--- PROVIDED RECORDS Enclosed Below ---

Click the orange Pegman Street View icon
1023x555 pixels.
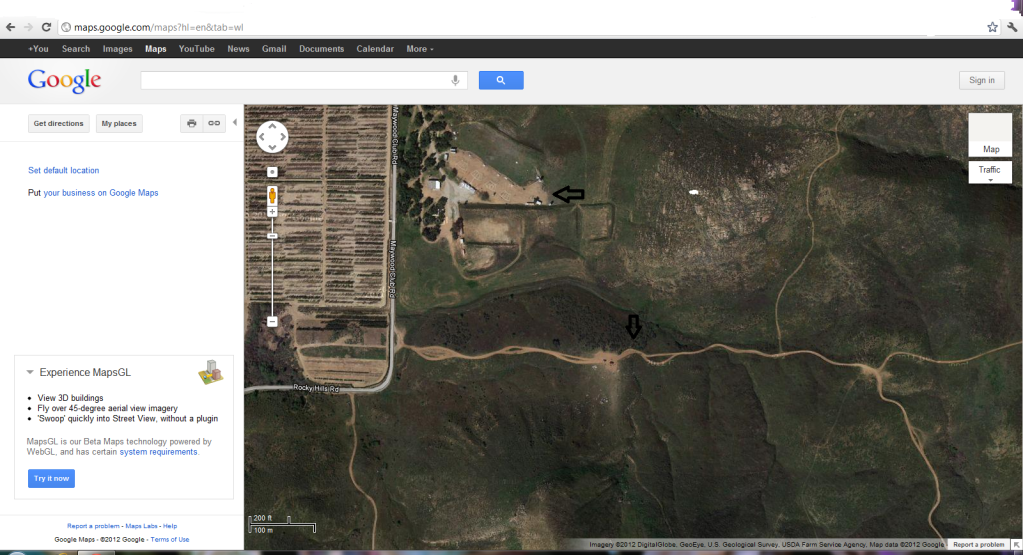point(272,195)
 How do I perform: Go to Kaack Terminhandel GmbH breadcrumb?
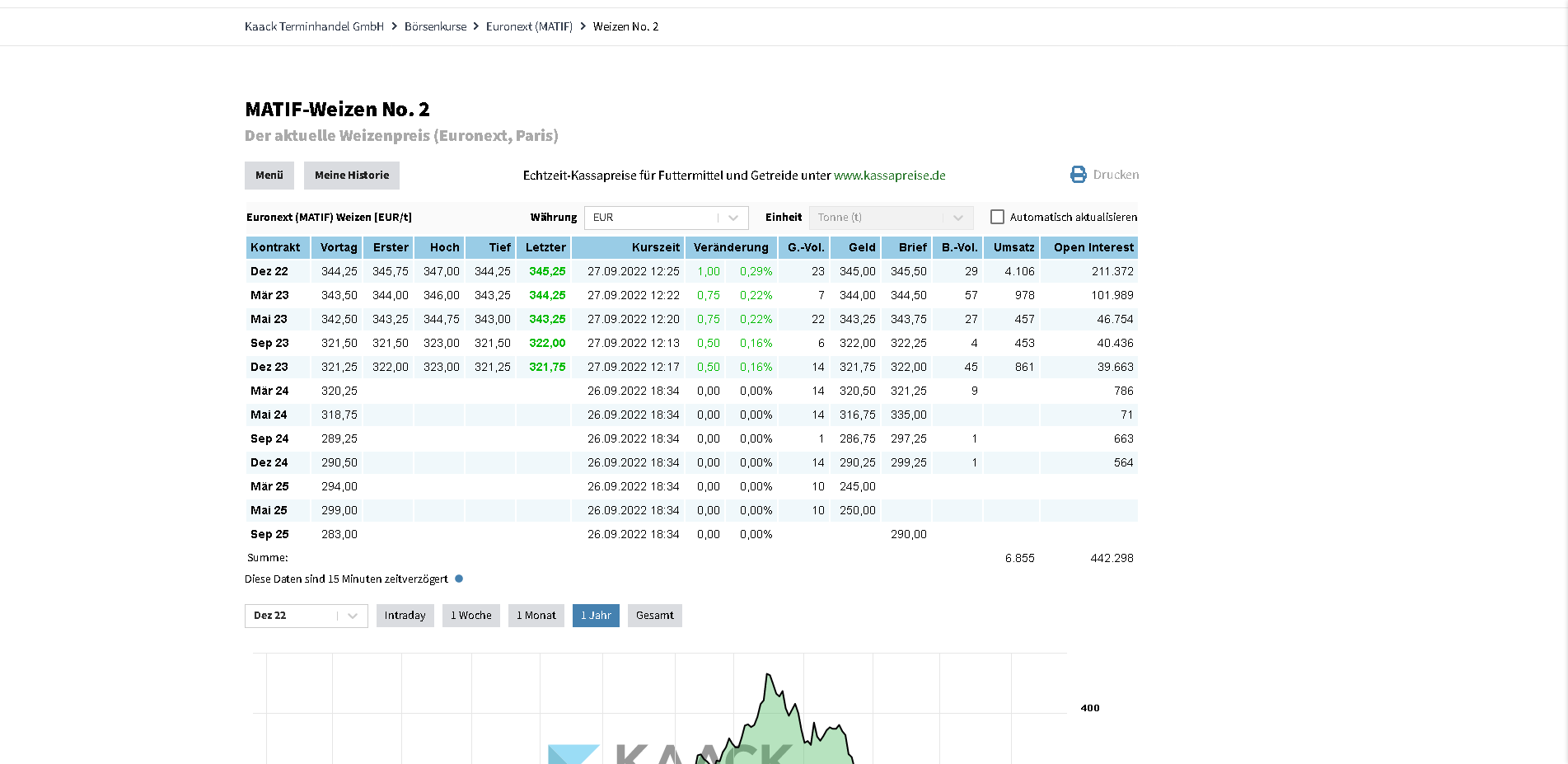click(314, 26)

--- End of Enclosed PROVIDED RECORDS ---

▶ _DESCRIPTION OF THE TASK_:
Please retype, exactly and only, the lines from the one holding "1023x555 pixels." to the end of the entries, both ends included, without any pictures.

▶ _ANSWER_:
1023x555 pixels.
point(272,195)
 How do I perform: Go to Kaack Terminhandel GmbH breadcrumb?
click(314, 26)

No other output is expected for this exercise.